5607   Â¥   2011 Mar 7, 2:49pm  

SF ace says

it is based on highest salary. So even though average is 90K, the salary range over a 35 year period is 30K-150K

Calstrs has a nice brochure out:

http://www.calstrs.com/eNewsletters/RE/Winter11/REwinter11.pdf

saying the average is now $64,156 at age 45 with 11 years of service.

5608   thomas.wong1986   2011 Mar 7, 3:22pm  

EBGuy says

Wham-O is moving some manufacturing back the the US. And they’re headquartered in the Bay Area. Use your noodle next time; we’re movin’ on up the value chain.

This is good news. Dont care if its frisbees or wafers very job counts.

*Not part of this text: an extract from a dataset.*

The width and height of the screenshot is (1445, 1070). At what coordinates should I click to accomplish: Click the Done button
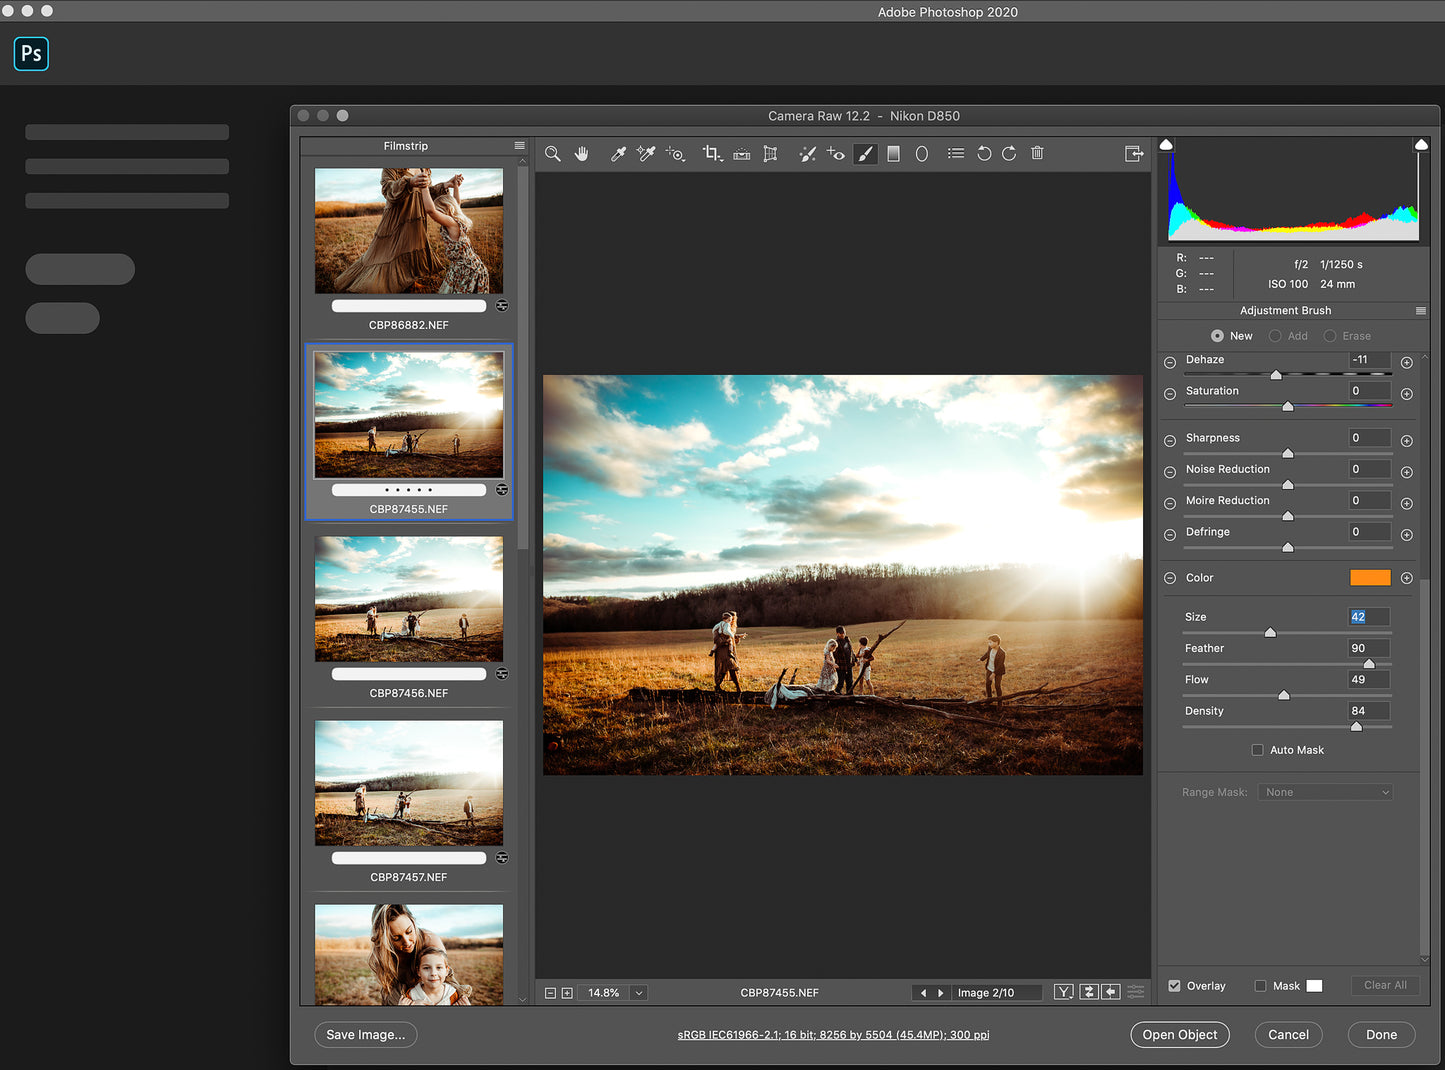[x=1381, y=1034]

5609   kentm   2011 Mar 7, 3:23pm  

RayAmerica says

I totally agree. How else will the ideas of the left ever survive

...and if the 'ideas of the right' need to rely on lying in order to gain traction... well, I'm surprised even you and Syndrome don't see the problems in that one, Giggles.

IN related news Canada recently denied Fox a license to broadcast. Canada regulators announced they would reject efforts by Canada's right wing Prime Minister, Stephen Harper, to repeal a law that forbids lying on broadcast news. Canada's Radio Act requires that "a licenser may not broadcast....any false or misleading news."

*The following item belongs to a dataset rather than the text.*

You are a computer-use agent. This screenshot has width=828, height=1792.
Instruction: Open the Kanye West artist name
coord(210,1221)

So.. no lying in news broadcasts, no Fox News in Canada. In the US, no problem at all. Aren't you always complaining about the dumbing down of the US, Ray? Gosh, I wonder where the push for that is coming from?... I love this finale to a recent article on Fox vs. Canada:

"Harper's attempts to make lying legal on Canadian television is a stark admission that right wing political ideology can only dominate national debate through dishonest propaganda. Since corporate profit-taking is not an attractive vessel for populism, a political party or broadcast network that makes itself the tool of corporate and financial elites must lie to make its agenda popular with the public. In the Unites States, Fox News and talk radio, the sock puppets of billionaires and corporate robber barons have become the masters of propaganda and distortion on the public airwaves. Fox News's notoriously biased and dishonest coverage of the Wisconsin's protests is a prime example of the brand of news coverage Canada has smartly avoided."